The project team continued to communicate with the DARTNet coordinators throughout the year to discuss strategies for increasing survey participation, overcoming challenges, and providing updates on project progress. Meanwhile, the distribution of the survey to DARTNet members was completed in 2012 and surveys will continue to be collected until the desired sample size is achieved. The hypertension report using clinical and fulfillment data in two practices is currently being pilot tested.

Preliminary Impact and Findings: The analytics associated with the fulfillment-data extraction uncovered some unexpected challenges in mapping the National Drug Codes (NDC) to Generic Product Identifier codes in order to classify the dispensed medications into the correct class for hypertension, dyslipidemia, and depression. The resulting unmatched NDC codes will limit the generalizability of the overall findings.

Based on data collected from various time periods, another preliminary finding was that the Centers for Medicare & Medicaid’s Meaningful Use requirements appear to have had a significant positive impact on the presence of medication fulfillment data from the participating organizations.
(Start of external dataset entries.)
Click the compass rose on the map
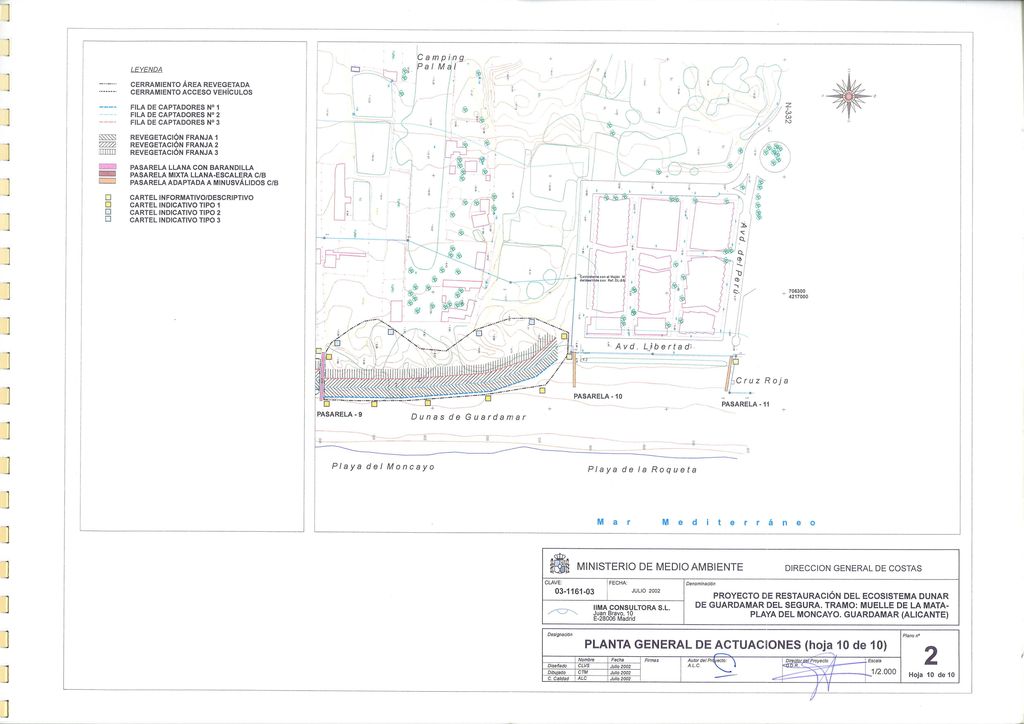Screen dimensions: 1024x724 (848, 96)
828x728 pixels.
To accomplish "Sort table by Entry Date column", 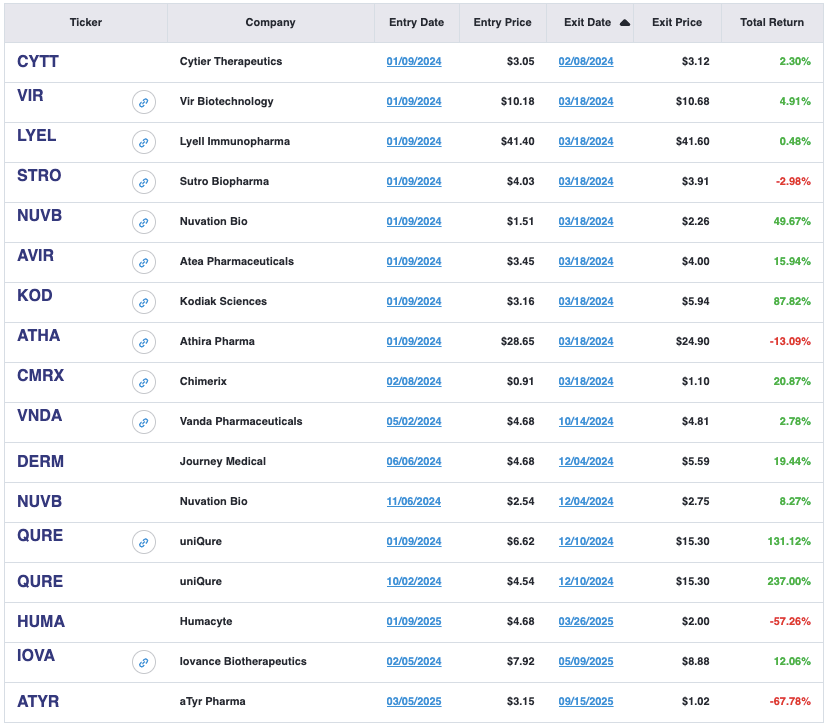I will click(x=416, y=23).
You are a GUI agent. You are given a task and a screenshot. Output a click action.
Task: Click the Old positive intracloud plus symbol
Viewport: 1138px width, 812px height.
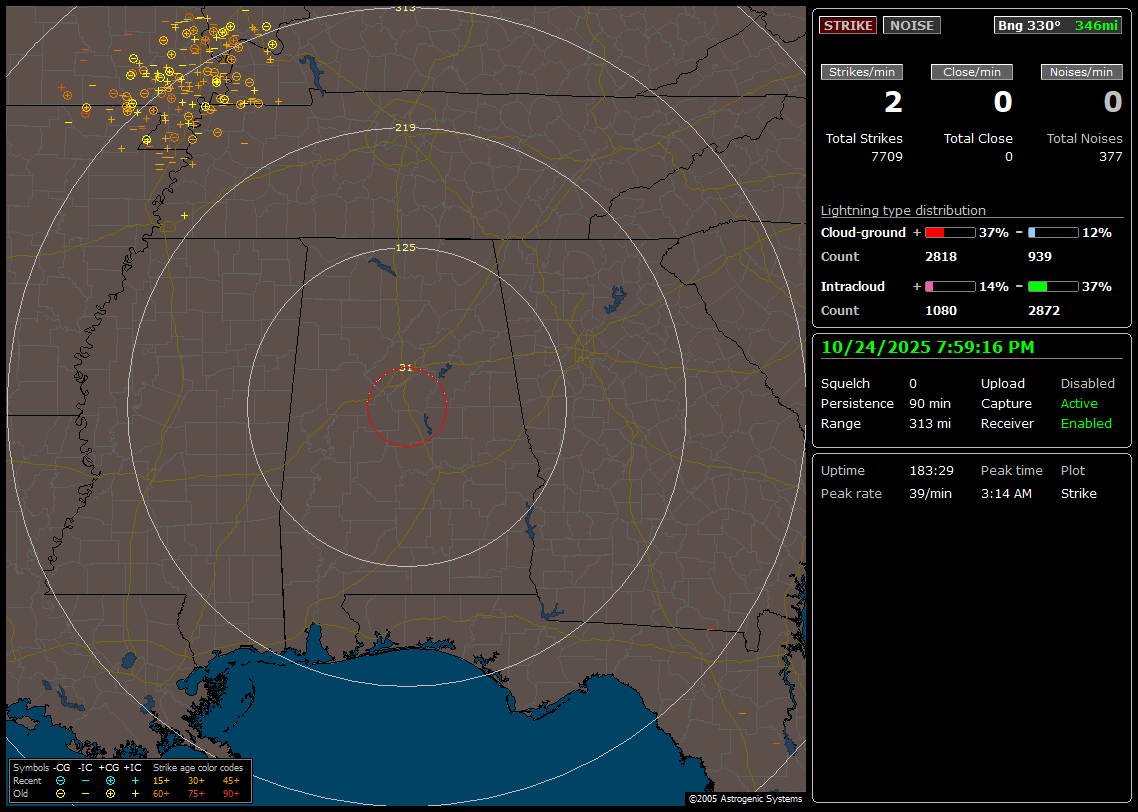pos(135,793)
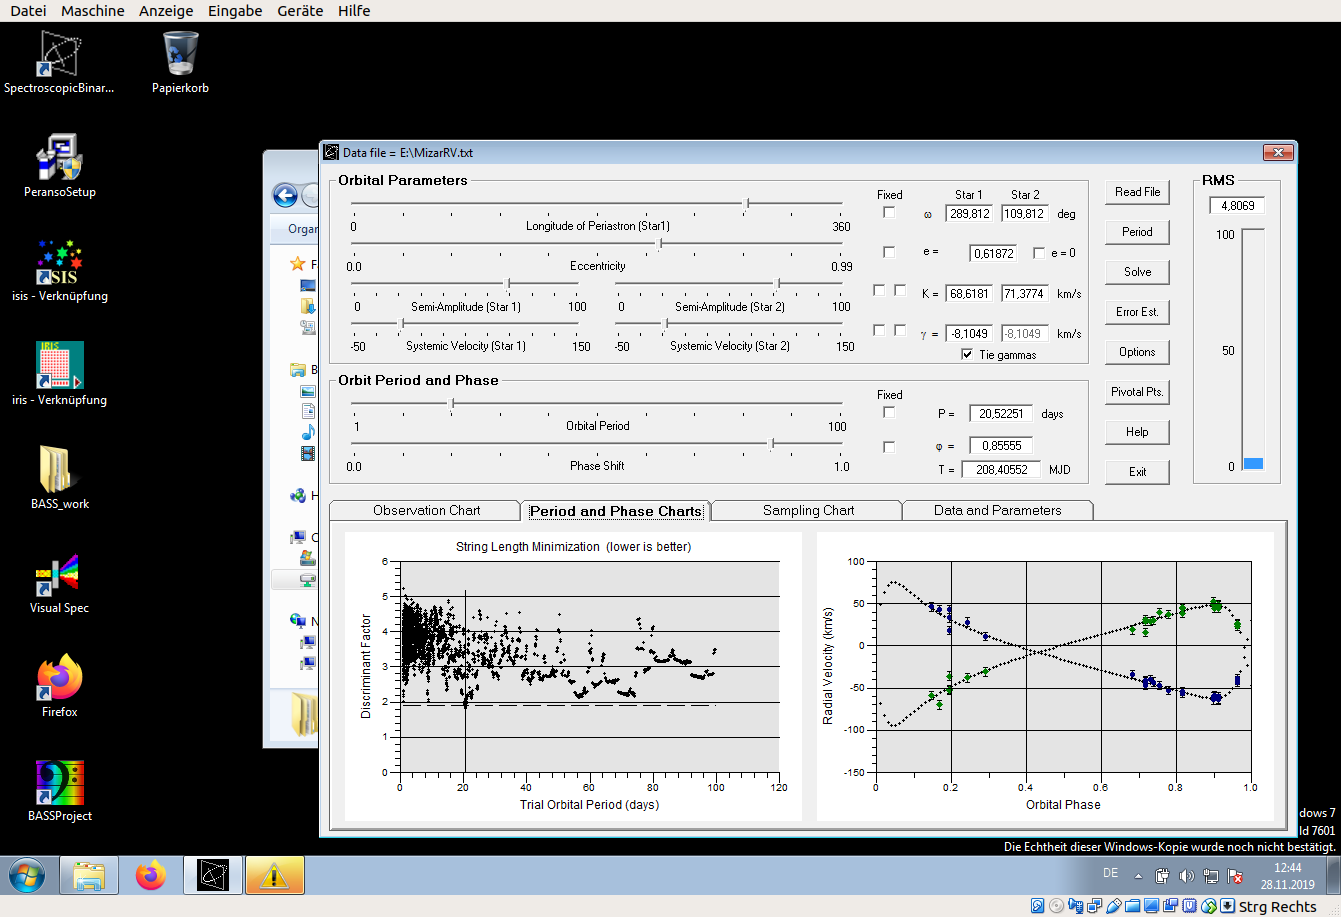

In addition, a large percentage of practices were found to be using e-prescribing, while far fewer receive drug fulfillment data, and only a minimum number of clinicians are using these data for clinical purposes. Upcoming data analysis will help determine if drug fulfillment data, even with perceived completeness gaps and limited value for determining medication compliance, is still useful for detecting drug overlaps across providers or inadvertent drug continuation errors.

Target Population: General

Strategic Goal: Develop and disseminate health IT evidence and evidence-based tools to improve the quality and safety of medication management via the integration and utilization of medication management systems and technologies.